1.1 To characterise digital approaches to data collection
1.2 To evaluate these approaches in a research context
1.3 To apply active and passive approaches to data collection and make recommendations
Aim 2 is to characterise the processes involved in developing an identity as a ‘person in recovery’ with particular attention to social identity and sense of wellbeing.
2.1 To evaluate the relationship between social identity change and eudaimonic wellbeing
Hypothesis 1: Increase in social contact with members of social groups over time precedes increased sense of eudaimonic wellbeing
Hypothesis 2: Participants who maintain group memberships from baseline to follow up will report higher levels of wellbeing than those who do not maintain group memberships
2.2 To explore the role of social relationships in recovery from psychosis.
The study has two phases.
Phase 1: The study will start with the collection of smartphone data from 50 participants.

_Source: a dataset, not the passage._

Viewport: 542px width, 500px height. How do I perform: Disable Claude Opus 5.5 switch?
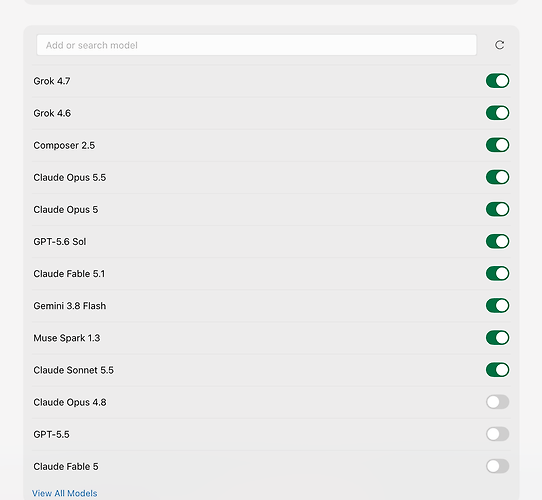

Participants will be asked to fill out questionnaires sent to their smartphone about their wellbeing social environment. This phase will last for 9 months.
Phase 2: Semi-structured interviews will be carried out with ten of the participants, to expand on and to inform interpretation of the phase one results. Participants will be asked about changes in their social identity, such as: how the groups they use to describe themselves/define themselves has changed, and how have changes in groups influenced their recovery.
We are conducting a systematic review of design decisions in experience sampling methods in psychosis, based on a pre-registered protocol (here).